Not long ago, I had occasion to write of the divide in virtue that separates us from Shakespeare, making the point that Shakespeare believed in fate, order, and forgiveness, whereas we believe in history, justice, and compassion, and that, superior though our moral progress may seem, there are bitter truths in the old trinity. For, as Shakespeare would have grasped at once, there is no explaining Trump. He is one of those phenomena that rise regularly in history to confound us with the possibility—and black comedy—of potent evil: conscienceless, cruel and pathologically dishonest. That evil magnetizes followers of all kinds is another permanent truth. Overexplaining its rise is as foolish as pretending that it can be easily defeated. The threat it makes to an order that, however imperfect, is worth sustaining and defending reminds us of that order’s fragility. As to forgiveness, much will be demanded, even if the best happens—or the worst, at least, is avoided.

-  Adam Gopnik and Again Adam on What Will We Tell Our Children:

We teach our children history, and the history that many of them have learned in the past decade or so, at American schools and colleges, is, perhaps, unrealistic in remaining unduly progressive in tone. They learn about the brave path of the slaves’ fight for freedom, about the rise of feminism, and with these lessons they learn to be rigorously skeptical of the patriarchy—without necessarily seeing that the patriarchy survives, enraged. The strangest element of this sad time is surely that our departing President, a model of eloquence and reason, is leaving office with a successful record and a high approval rating. How Trump’s strange rise and Obama’s high rating can have coincided in the same moment will remain one of the permanent conundrums of our history.

The lesson of history—one of them, anyway—is that there is no one-way arrow in it, that tragedy lurks around every corner, that the iceberg is there even as the mighty Titanic sails out, unsinkable. Having a tragic view of life is compatible with having a positive view of our worldly duties. This is a big and abstract thought to share with children, of course, and perhaps, like so many like it, it is teachable only as a pained—at this moment, acutely pained—daily practice.

Jonathan Haidt had "predicted" this couple of decades ago. People read his books but when time comes to implement them, they go back to their old ways.... I think, that is one of the reasons that an ego maniac will soon have the nuclear button. Jonathan Haidt interview:

Actually, I think ... Empathy is a very, very hot topic in psychology, and it's a very popular word on the left in particular. Empathy is a good thing, and empathy for the preferred classes of victims. So it's important to empathize with the groups that we on the left think are so important. That's easy to do, because you get points for that.
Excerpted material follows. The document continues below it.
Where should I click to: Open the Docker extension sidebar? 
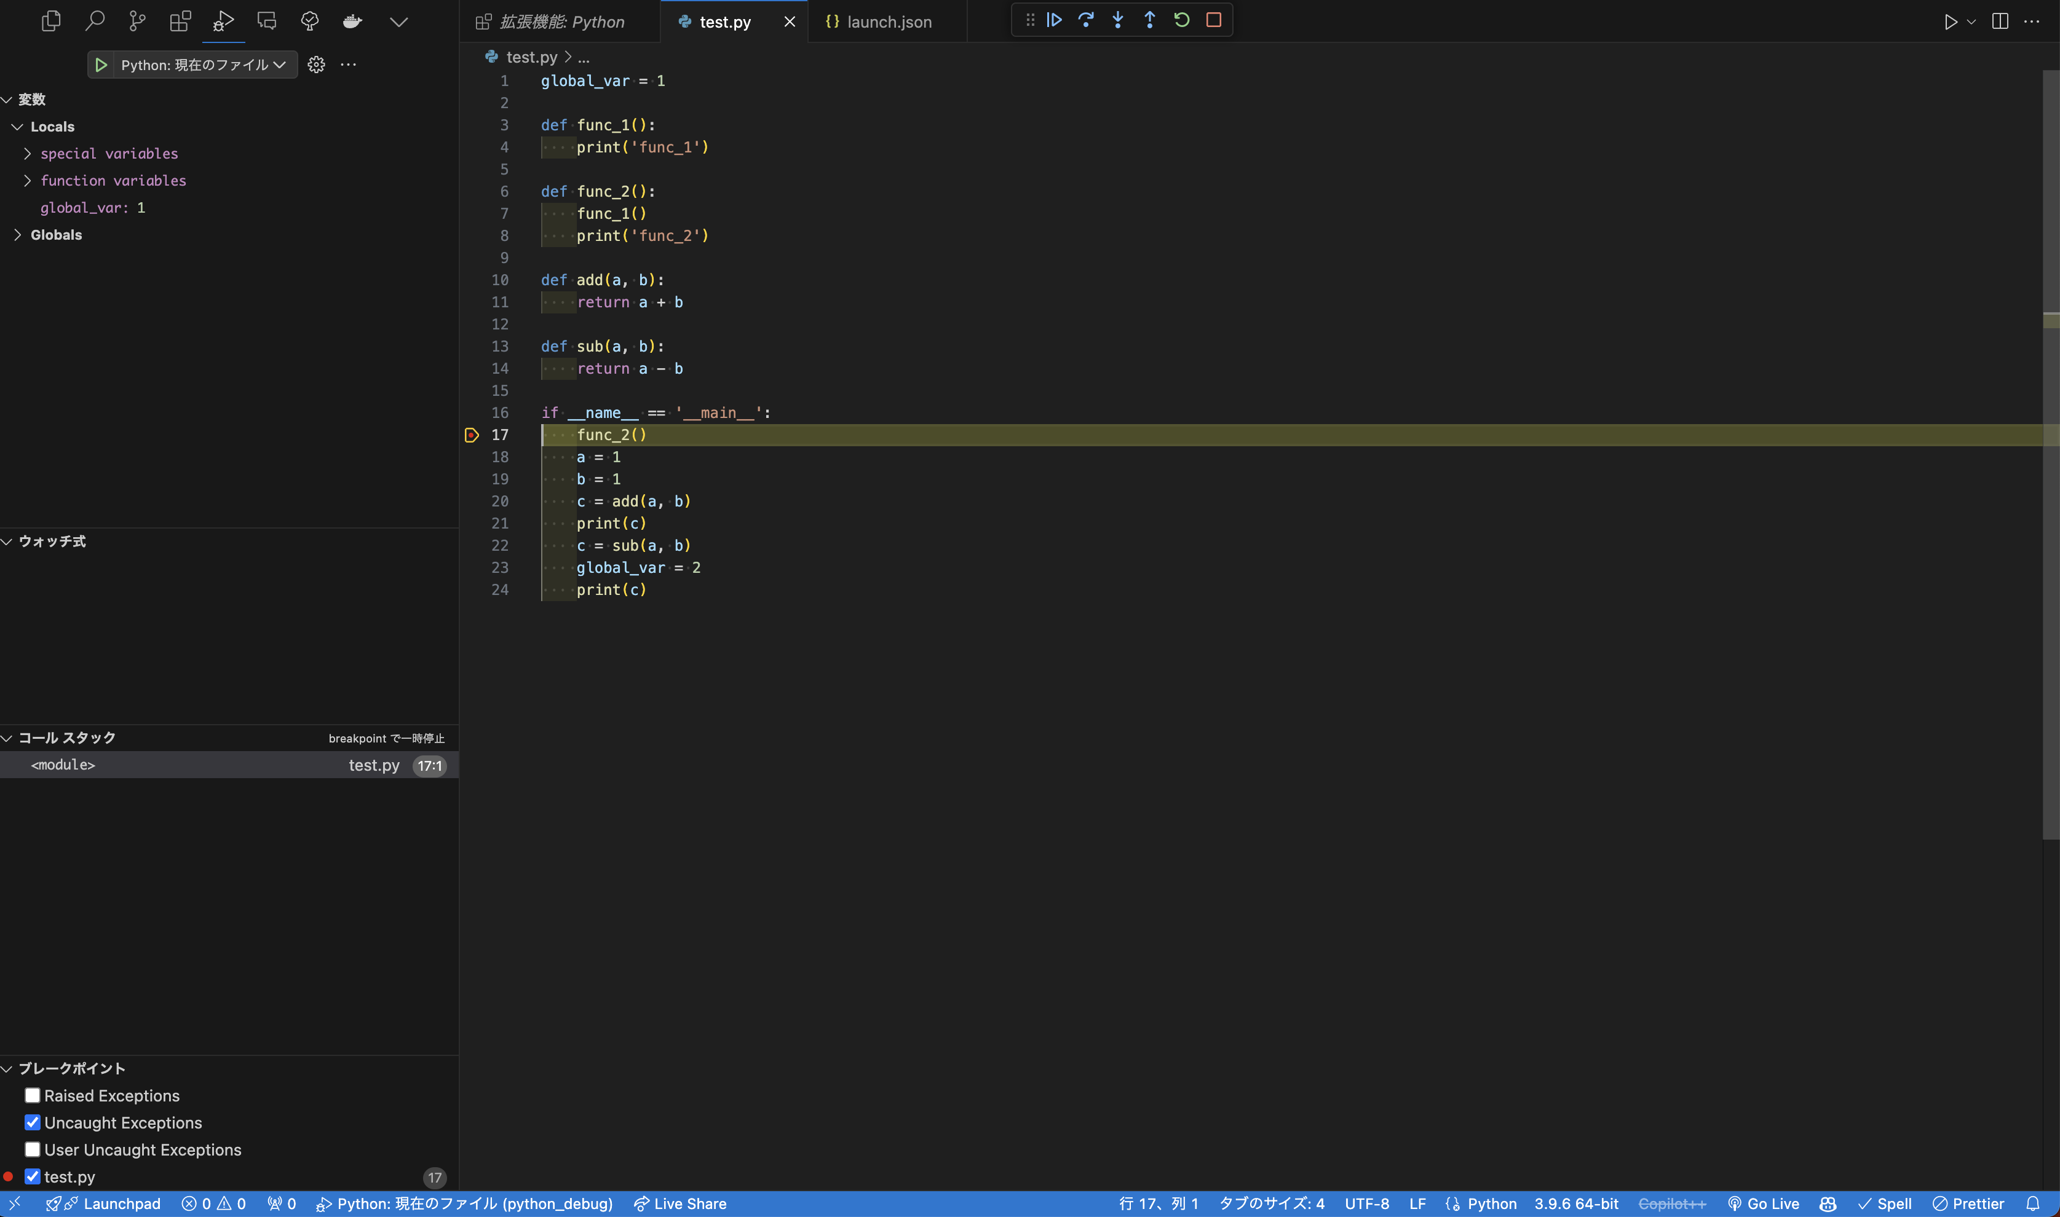351,21
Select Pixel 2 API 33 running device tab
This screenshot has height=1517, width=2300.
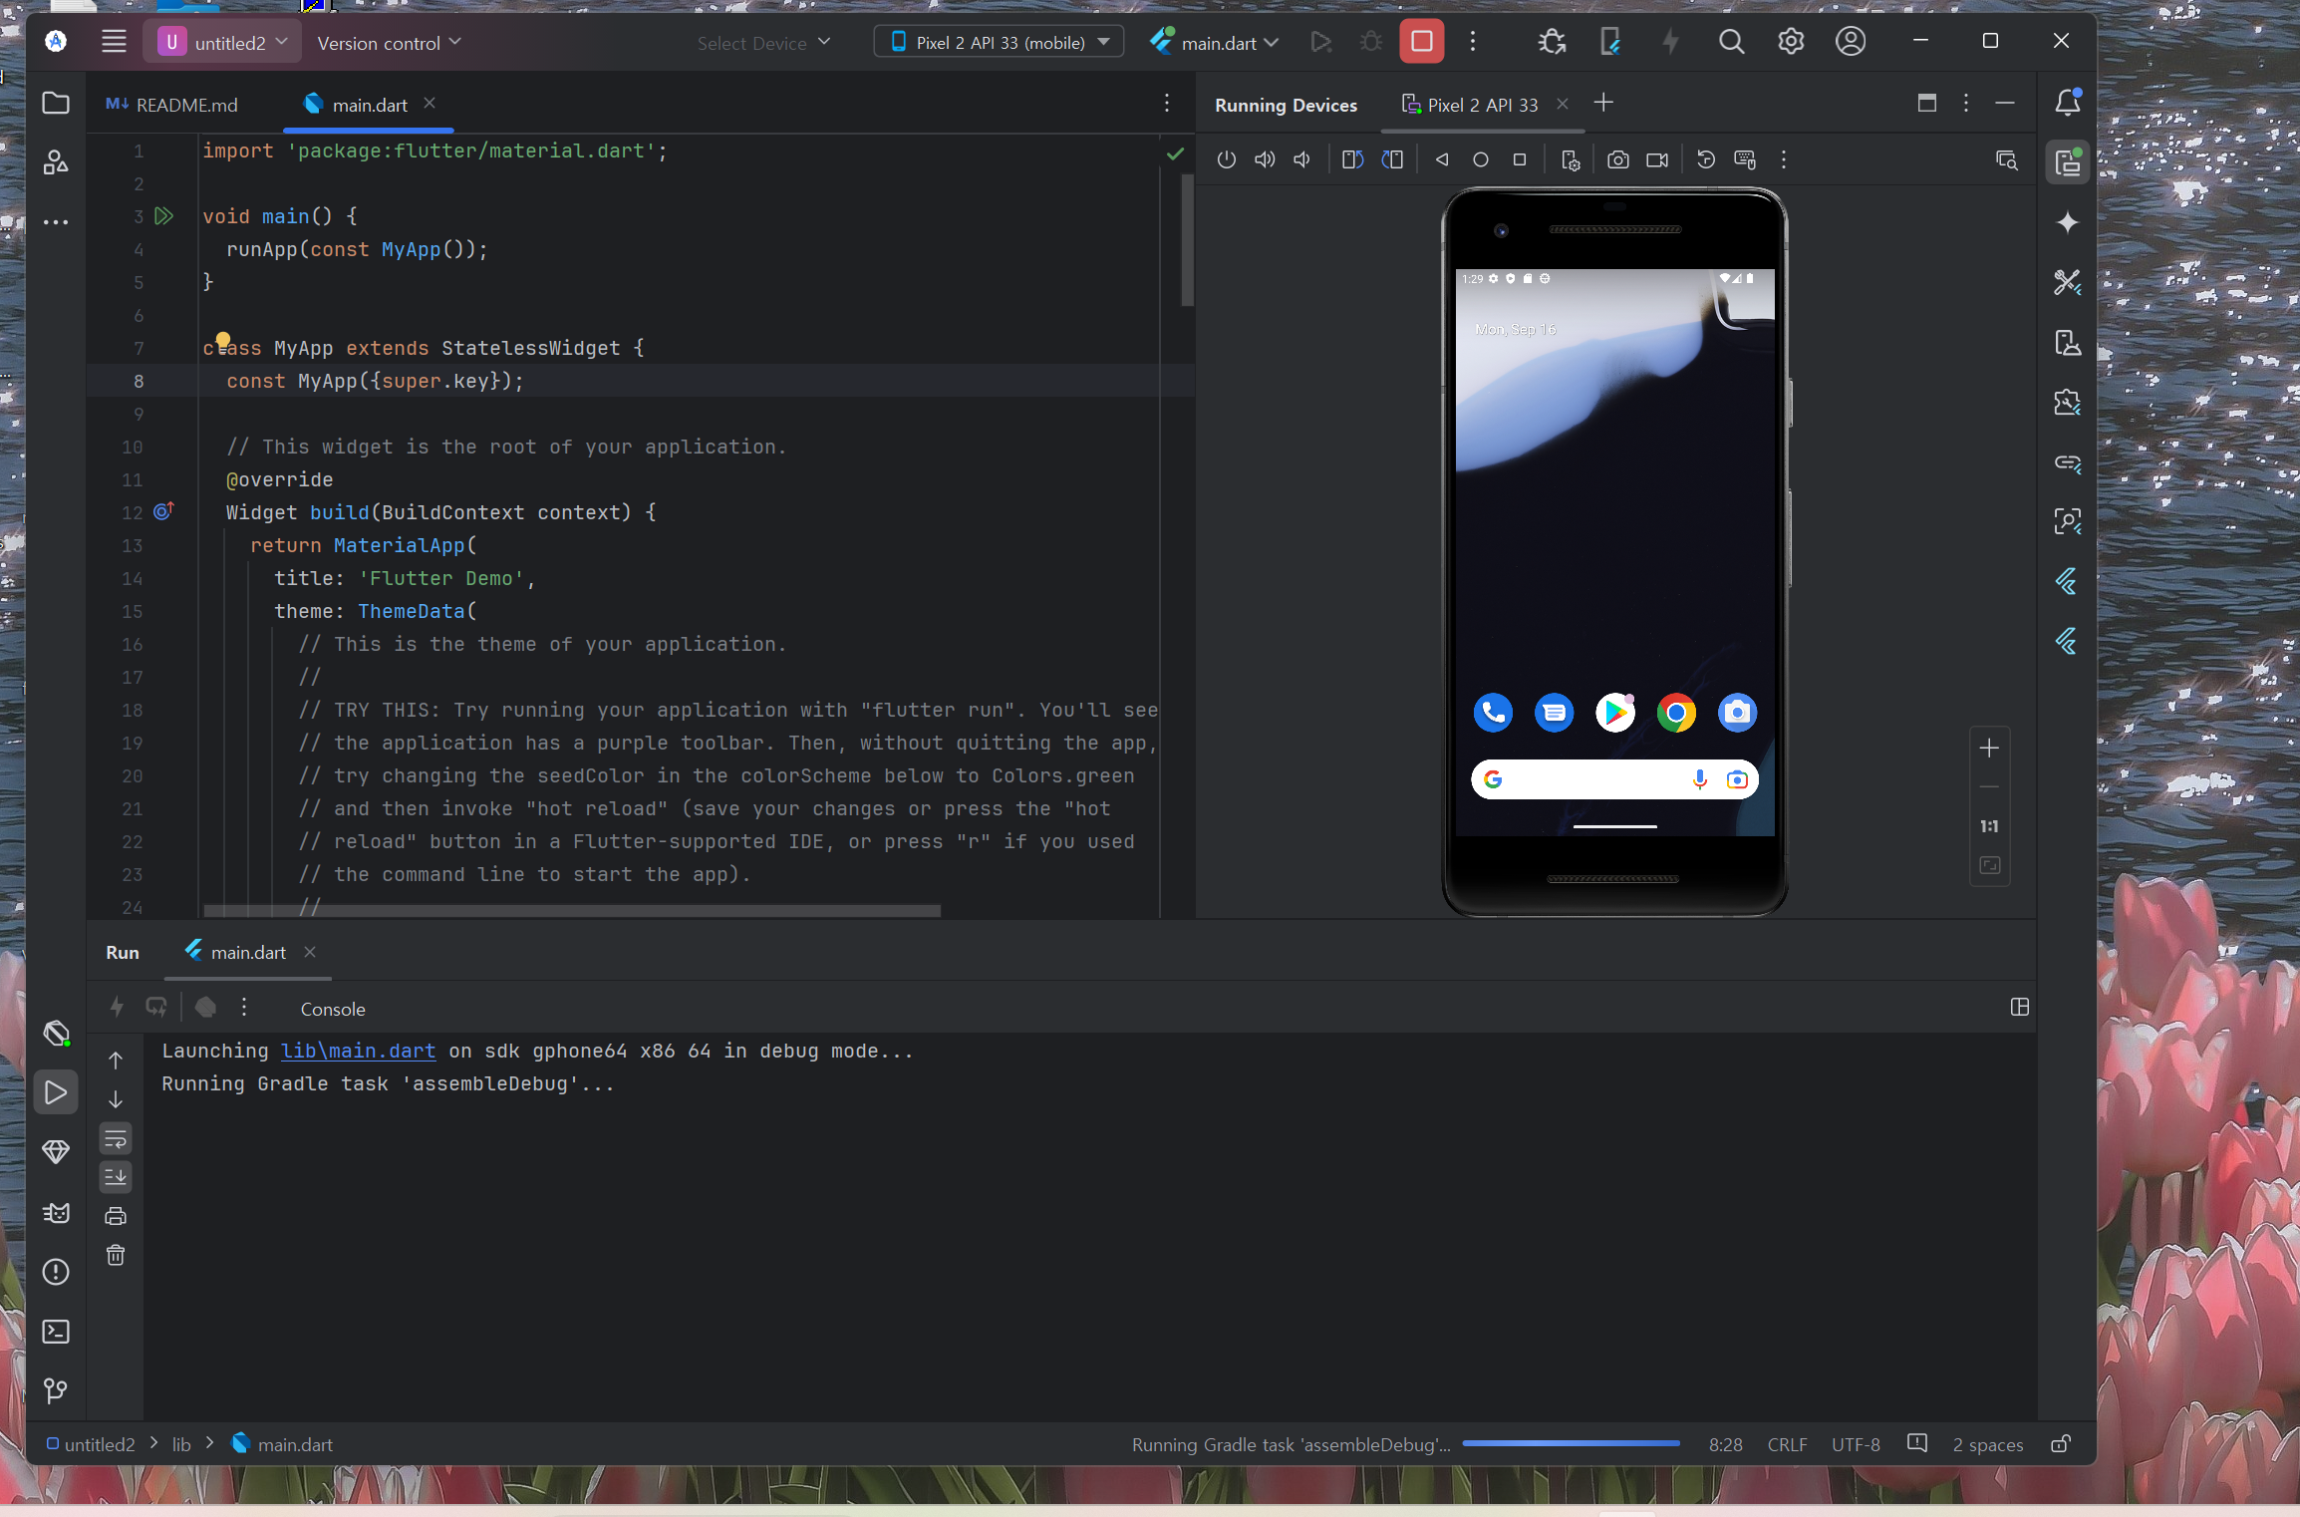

But empathy really should get you points if you do it when it's hard to do. And, I think ... You know, we had a long 50-year period of dealing with our race problems and legal discrimination, and that was our top priority for a long time and it still is important. But I think this year, I'm hoping it will make people see that we have an existential threat on our hands. Our left-right divide, I believe, is by far the most important divide we face. We still have issues about race and gender and LGBT, but this is the urgent need of the next 50 years, and things aren't going to get better on their own. So we're going to need to do a lot of institutional reforms, and we could talk about that, but that's like a whole long, wonky conversation. But I think it starts with people realizing that this is a turning point. And yes, we need a new kind of empathy. We need to realize: this is what our country needs, and this is what you need if you don't want to -- Raise your hand if you want to spend the next four years as angry and worried as you've been for the last year -- raise your hand. So if you want to escape from this, read Buddha, read Jesus, read Marcus Aurelius. They have all kinds of great advice for how to drop the fear, reframe things, stop seeing other people as your enemy. There's a lot of guidance in ancient wisdom for this kind of empathy.